Iacono commented on the cancellation:

"We were all excited to play this festival and premier some new material, but unfortunately our new album, 'Caligvla', has been delayed, and we need to finish it and make it perfect. Add to that, the Kataklysm DVD is also on its final production phase... We decided it would be best to concentrate on giving every bit of attention to the album you have been waiting for, and also for the Kataklysm documentary to kick major ass. This being said, we will still perform with Ex Deo on the Montreal and Toronto shows with Paganfest, as we will be in studio in the area, closing up the album 'Caligvla'. Everything else is cancelled for Ex Deo. We will return to support the album in the fall... Word from Rome is that the plans are already in motion for world conquest! We ask our fans to support Paganfest and the great bands playing this year!"

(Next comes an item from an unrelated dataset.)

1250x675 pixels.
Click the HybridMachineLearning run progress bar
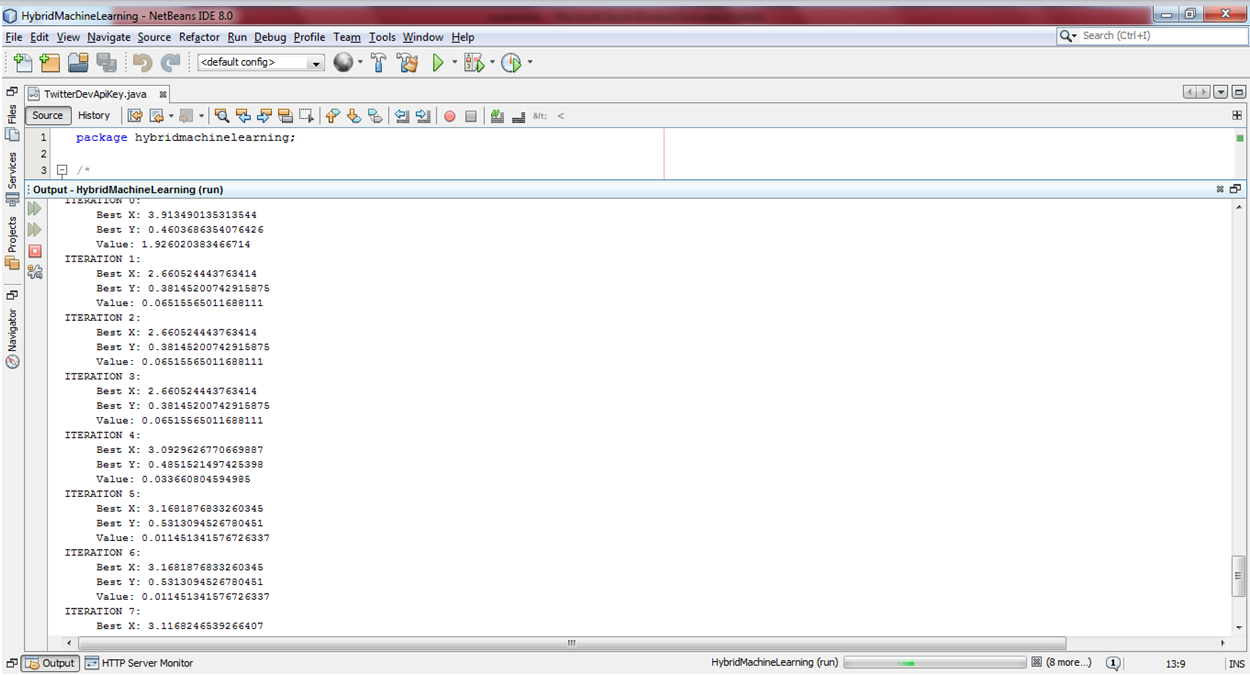935,663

On 16 February 2012 Maurizio started recording his vocals which would be finished by 21 February. In March 2012 the band revealed the final track listing of Caligvla and also announced they began mixing the album. On 23 March 2012, the band revealed the guest appearances on Caligvla, which would involve Seth Siro (Septic Flesh), Mariangela Demurtas (Tristania), Stefano Fiori (Graveworm) and Francesco Artusato (All Shall Perish). The band unveiled the album cover artwork for Caligvla on 15 April 2012.

In June 2012, the band announced a video for the song I, Caligvla, featuring Maurizio's girlfriend and Colombian model Suzzy. On 27 July 2012 they uploaded the new video for I, Caligvla on YouTube.

==Reception==
MetalStorm rated it 7.9/10.

MetalSucks gave it 3.5/5.0 horns.

The Encyclopaedia Metallum currently has an average rating of 83% approval.

Metal Underground gave it five skulls, indicating that it was "Perfection. (No discernable flaws; one of the reviewer's all-time favorites)"

Angry Metal Guy gave the album a 'very good' rating of 3.5/5.0 with the epithet "Move over, vest metal, make room for Chest Plate Metal!"

== Track listing ==

| No. | Title | Length |
|---|---|---|
| 1. | "I, Caligvla" | 4:49 |
| 2. | "The Tiberius Cliff (Exile to Capri)" | 5:38 |
| 3. | "Per Oculos Aquila" | 4:20 |
| 4. | "Divide et Impera" | 5:01 |
| 5. | "Pollice Verso (Damnatio ad Bestia)" | 5:15 |
| 6. | "Burned to Serve as Nocturnal Light (Bonus Track)" | 4:35 |
| 7. | "Teutoburg (Ambush of Varus)" | 5:16 |
| 8. | "Along the Appian Way" | 5:38 |
| 9. | "Once Were Romans" | 5:19 |
| 10. | "Evocatio: The Temple of Castor & Pollux" | 3:38 |

===Notes===
1. A video for the title-track I, Caligvla was shot.

==Personnel==
- Ex Deo
- Maurizio Iacono - vocals, composer, executive Producer, lyricist, producer
- Stéphane Barbe - lead guitar
- Jean-Francois Dagenais - rhythm guitar, engineer, producer
- Dano Apekian - bass guitar
- Jonathan Lefrancois-Leduc – keyboards, orchestration
- Max Duhamel - drums

- Additional musicians
- Seth Siro Anton - vocals, cover art, cover layout
- Stegano Fiori - vocals
- Mariangela Demurtas - vocals
- Francesco Artusato - guitar, soloist

- Technical personnel
- Jason Messer - band photo

==Trivia==
The intro to 'Once Were Romans' is taken from the historical drama TV series Rome.